3. Query recipes from DBpedia using SPARQL and match them with the nutritional table in a Python Application.

## Part 1: Relational Database
- Import the dataset:
    - The original dataset can be found in the portal data.world <br>
    https://data.world/alexandra/generic-food-database/workspace/file?filename=generic-food.csv <br>
- We will first use the request and pandas package as the data set will require some cleaning and transforming to correctly match the dbpedia.org ontologies.
    

In [1]:
# importing necessary packages

import pandas as pd
import requests
import os.path

In [2]:
fn = "data/foods.csv"
if os.path.isfile(fn):
    print("file exists.")
else:
    url = 'https://query.data.world/s/kg6g2cwvmdxaaixvxa63ix2j6w3l3t?dws=00000'
    r = requests.get(url)
    f = open(fn, 'w')
    f.write(r.text)
    f.close()
    print("downloaded.")

file exists.


- Inspect data in foods.csv with pandas

In [3]:
df = pd.read_csv('data/foods.csv')
df.sample(5)

Unnamed: 0,FOOD NAME,SCIENTIFIC NAME,GROUP,SUB GROUP
812,Flour,,Cereals and cereal products,Cereal products
752,Cocktail,,Beverages,Alcoholic beverages
146,European plum,Prunus domestica,Fruits,Drupes
675,Marshmallow,,Confectioneries,Candies
832,Trail mix,,Snack foods,Snack foods


In [4]:
df.shape

(907, 4)

In [5]:
df.info()

<class 'pandas.core.frame.DataFrame'>
RangeIndex: 907 entries, 0 to 906
Data columns (total 4 columns):
 #   Column           Non-Null Count  Dtype 
---  ------           --------------  ----- 
 0   FOOD NAME        907 non-null    object
 1   SCIENTIFIC NAME  648 non-null    object
 2   GROUP            907 non-null    object
 3   SUB GROUP        907 non-null    object
dtypes: object(4)
memory usage: 28.5+ KB


### Data cleaning
- only need the first 2 columns FOOD NAME and SCIENTIFIC NAME
- remove part of food name that is in parenthesis
- drop rows with NaN values

In [6]:
# 1. Keep only first 2 columns
df = df.iloc[:, :2]

In [7]:
# 2. Rename columns
df.columns = ['food_name', 'scientific_name']

In [8]:
# 3. Drop rows with NaN values
df = df.dropna()

In [9]:
import re
# 3. remove part of name in parenthesis
df['food_name'] = df['food_name'].str.replace(r'\(.*?\)', '', regex=True)

In [10]:
df.sample(5)

Unnamed: 0,food_name,scientific_name
501,Towel gourd,Luffa aegyptiaca
377,Haddock,Melanogrammus aeglefinus
413,Moose,Alces alces
75,Loquat,Eriobotrya japonica
92,Black walnut,Juglans nigra


In [11]:
df.shape

(648, 2)

In [12]:
# save clean dataframe as csv for manual cross referencing with dbpedia (next part)
df.to_csv('data/foods_clean.csv', index=False)
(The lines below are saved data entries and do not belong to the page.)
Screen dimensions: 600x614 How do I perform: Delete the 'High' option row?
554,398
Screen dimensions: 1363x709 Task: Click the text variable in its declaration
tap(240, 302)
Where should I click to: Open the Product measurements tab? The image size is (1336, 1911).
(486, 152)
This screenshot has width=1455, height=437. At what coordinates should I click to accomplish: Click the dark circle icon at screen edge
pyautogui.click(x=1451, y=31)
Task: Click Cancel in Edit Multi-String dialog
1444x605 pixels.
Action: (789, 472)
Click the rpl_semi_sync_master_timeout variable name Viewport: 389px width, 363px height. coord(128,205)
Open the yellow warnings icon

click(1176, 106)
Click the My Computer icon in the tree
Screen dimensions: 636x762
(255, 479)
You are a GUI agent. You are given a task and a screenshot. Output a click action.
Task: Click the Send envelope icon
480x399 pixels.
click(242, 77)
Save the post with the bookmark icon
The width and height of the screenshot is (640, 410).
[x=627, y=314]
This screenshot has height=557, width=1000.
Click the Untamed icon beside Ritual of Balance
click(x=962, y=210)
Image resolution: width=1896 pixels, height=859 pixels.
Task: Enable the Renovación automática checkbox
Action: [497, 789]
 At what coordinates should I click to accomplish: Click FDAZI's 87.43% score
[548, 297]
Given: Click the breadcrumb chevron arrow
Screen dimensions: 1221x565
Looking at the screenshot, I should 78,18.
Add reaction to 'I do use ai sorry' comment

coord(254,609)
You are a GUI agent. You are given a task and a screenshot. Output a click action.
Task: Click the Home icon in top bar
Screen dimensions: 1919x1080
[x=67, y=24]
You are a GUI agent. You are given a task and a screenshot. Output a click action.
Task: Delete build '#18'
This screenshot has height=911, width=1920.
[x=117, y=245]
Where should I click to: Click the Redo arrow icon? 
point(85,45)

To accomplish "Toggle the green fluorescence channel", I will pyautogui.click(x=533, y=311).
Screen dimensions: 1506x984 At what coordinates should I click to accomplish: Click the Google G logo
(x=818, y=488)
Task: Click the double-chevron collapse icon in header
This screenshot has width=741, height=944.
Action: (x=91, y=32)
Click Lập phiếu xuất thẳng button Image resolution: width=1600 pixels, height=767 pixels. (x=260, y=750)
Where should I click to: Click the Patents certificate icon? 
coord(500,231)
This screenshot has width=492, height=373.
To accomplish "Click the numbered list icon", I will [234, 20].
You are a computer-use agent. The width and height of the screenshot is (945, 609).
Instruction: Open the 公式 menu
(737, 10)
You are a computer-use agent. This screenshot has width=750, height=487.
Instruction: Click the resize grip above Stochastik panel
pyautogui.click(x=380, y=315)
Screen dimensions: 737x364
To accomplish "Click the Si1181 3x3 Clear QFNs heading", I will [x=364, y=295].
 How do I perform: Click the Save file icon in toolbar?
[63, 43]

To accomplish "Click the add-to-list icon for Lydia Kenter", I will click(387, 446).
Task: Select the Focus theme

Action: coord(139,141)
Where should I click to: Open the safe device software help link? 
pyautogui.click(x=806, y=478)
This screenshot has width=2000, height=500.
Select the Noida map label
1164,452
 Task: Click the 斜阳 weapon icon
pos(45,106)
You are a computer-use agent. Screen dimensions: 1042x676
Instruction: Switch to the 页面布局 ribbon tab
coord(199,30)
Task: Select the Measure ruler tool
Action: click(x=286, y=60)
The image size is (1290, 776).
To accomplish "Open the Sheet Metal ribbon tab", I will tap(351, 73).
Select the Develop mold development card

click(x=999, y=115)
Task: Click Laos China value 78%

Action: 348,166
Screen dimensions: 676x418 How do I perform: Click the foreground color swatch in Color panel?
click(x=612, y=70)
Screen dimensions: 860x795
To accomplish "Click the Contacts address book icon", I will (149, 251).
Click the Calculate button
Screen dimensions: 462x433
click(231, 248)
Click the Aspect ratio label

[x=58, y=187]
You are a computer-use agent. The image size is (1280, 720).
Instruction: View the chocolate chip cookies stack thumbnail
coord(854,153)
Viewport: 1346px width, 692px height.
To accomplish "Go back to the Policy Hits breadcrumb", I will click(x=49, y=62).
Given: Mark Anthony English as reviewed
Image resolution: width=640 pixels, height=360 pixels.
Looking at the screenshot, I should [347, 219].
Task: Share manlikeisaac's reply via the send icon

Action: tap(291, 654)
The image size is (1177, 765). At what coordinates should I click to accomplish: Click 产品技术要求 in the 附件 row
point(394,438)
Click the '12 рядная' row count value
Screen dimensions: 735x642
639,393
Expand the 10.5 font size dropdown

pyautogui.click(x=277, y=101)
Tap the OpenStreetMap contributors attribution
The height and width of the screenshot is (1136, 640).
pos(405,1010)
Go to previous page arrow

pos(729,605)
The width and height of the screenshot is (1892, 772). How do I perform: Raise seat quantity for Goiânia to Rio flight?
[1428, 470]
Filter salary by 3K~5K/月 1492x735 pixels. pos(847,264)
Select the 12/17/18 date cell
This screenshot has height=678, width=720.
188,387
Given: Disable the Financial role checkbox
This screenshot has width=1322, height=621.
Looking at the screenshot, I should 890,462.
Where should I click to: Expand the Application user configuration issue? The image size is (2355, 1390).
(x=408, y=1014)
- Now we have a clean data with 648 food_name and scientific_name
- It is not perfect, but we maximize the chances of matching the food_name to a wikipedia page and hence to a dbpedia page and its ontology (dbo:)
- we can create a local sqlite database and load the table.

In [13]:
#pip install ipython-sql

In [14]:
import sqlite3

In [15]:
# load sql extension
%load_ext sql

- create a local sqlite database for this project

In [16]:
%sql sqlite:///food4thought.db

In [17]:
# connection to db
conn = sqlite3.connect('food4thought.db')

In [18]:
%sql drop table if exists foods;

# send dataframe as table to db
df.to_sql('foods', conn, index = False)

 * sqlite:///food4thought.db
Done.


648

In [19]:
%%sql
SELECT * 
FROM foods 
ORDER BY RANDOM() 
LIMIT 10;

 * sqlite:///food4thought.db
Done.


food_name,scientific_name
Wax apple,Eugenia
Ginger,Zingiber officinale
Pepper,Piper nigrum
Sour cherry,Prunus cerasus
Gooseberry,Ribes uva-crispa
Peach,Prunus persica var. persica
Nanking cherry,Prunus tomentosa
Oriental wheat,Triticum turanicum
Ocean pout,Zoarces americanus
Sourdock,Rumex articus


## Part 2: RDF, SPARQL queries for macronutrients

- This is where the search gets interesting, because the ontology from DBpedia is by nature crowd-sourced, there are no guarantees of its logical correctnes in natural language.

- Note: Wikipedia is a community effort, and entries are not always reliable or objective.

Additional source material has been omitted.